Tighten the governance for discounting and approvals. Clear pricing guidelines and escalation processes become more important in challenging market conditions. More companies are now investing in “deal desks” to accelerate quotations, review requests for exceptions, and prioritise strategic investments in the most valuable clients over less- differentiated discounting practices. 

Identify pockets of lost value. The pricing function should actively monitor customer-level profitability and review pricing policies to identify the pockets of lost value that needlessly eat into the bottom line. That includes carefully monitoring volume discounts, rebates, and cash discounts to make sure they’re earned and evaluating whether prices and fees account for cost to serve (such as freight and sales support). 

Monitor and actively manage pricing policies and decisions. During a slowdown, companies should review their pricing policies more frequently and adjust them as conditions change. Without this extra attention and quick action, every step in a transaction can destroy profits. For example, some companies have revisited their minimum-order-quantity (MOQ) threshold and adjusted it downward to account for lower demand. At the same time, they have stepped up enforcement of pricing policies such as margin floors, MOQs, freight charges (by using system flags added to their quoting system), and stricter exceptions management.

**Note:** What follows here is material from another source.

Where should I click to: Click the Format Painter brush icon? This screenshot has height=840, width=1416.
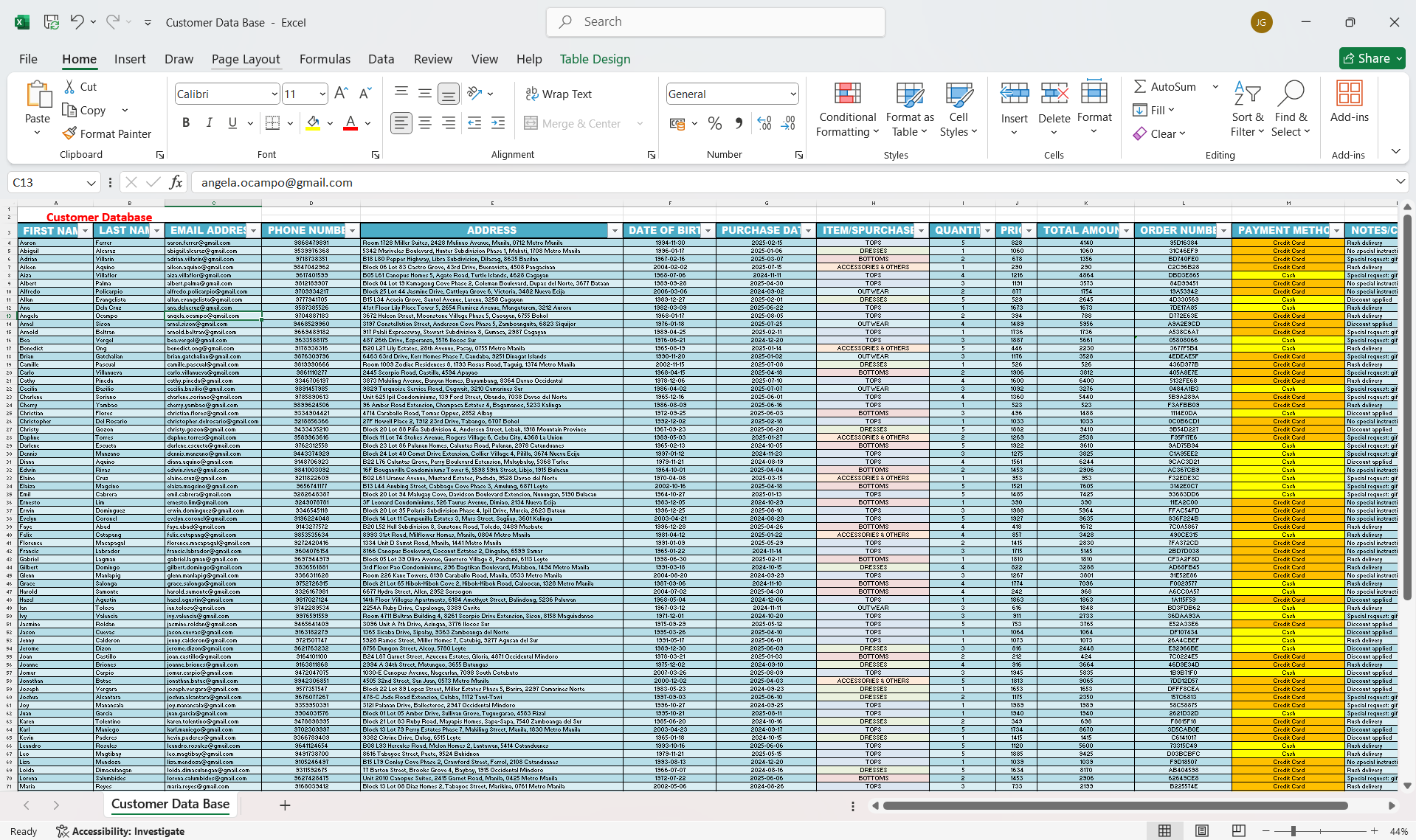pyautogui.click(x=69, y=133)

Invest boldly in capabilities

In our experience, some of the most thoughtful pricing leaders take advantage of slowdowns to invest in the future. They build pricing excellence by making cost-effective advances in three main areas: 

Build value-selling capabilities. The pandemic is forcing many B2B sales teams to work remotely. Many companies have accelerated the conversion of in-person value-selling training materials into a combination of online video modules, gamified programs, and testing. They are taking advantage of their stay-at-home sales-rep model to build skills that are often overdue. 

Upgrade advanced analytics for better insights. Companies that update their algorithms to develop analytically driven, statistically rigorous, and near-real-time assessments of pricing dynamics, win/loss rate, and customer willingness to pay are much more likely to capture the value from pricing. Coupled with access to good data should be a commitment to using it, a discipline that’s crucial these days to avoid making often costly snap decisions based on anxiety or “stories from the field.”

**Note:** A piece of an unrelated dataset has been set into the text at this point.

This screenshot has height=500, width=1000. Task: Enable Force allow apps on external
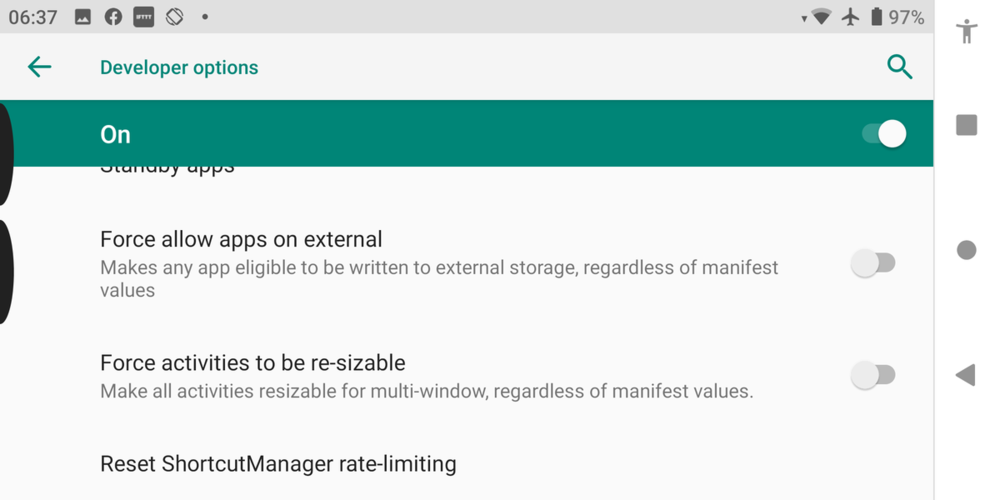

Strengthen the pricing talent bench. The leaders of the most resilient firms are now asking how their talent and tools enable pricing excellence and how they can close gaps. For organisations that have been struggling to add the right resources and capabilities in the midst of globalisation and the war for talent, the crisis presents a unique opportunity to bolster the commercial organisation with seasoned and sophisticated talent that may otherwise be difficult to obtain. 

Emerging stronger

The most high-performing companies are able to pursue their strategies consistently through economic cycles—including agile, precise, and disciplined pricing. Top pricing leaders look at the world through “strategic bifocals,” keeping a close watch on near-term resilience while pursuing long-term goals in order to emerge stronger when the recovery begins.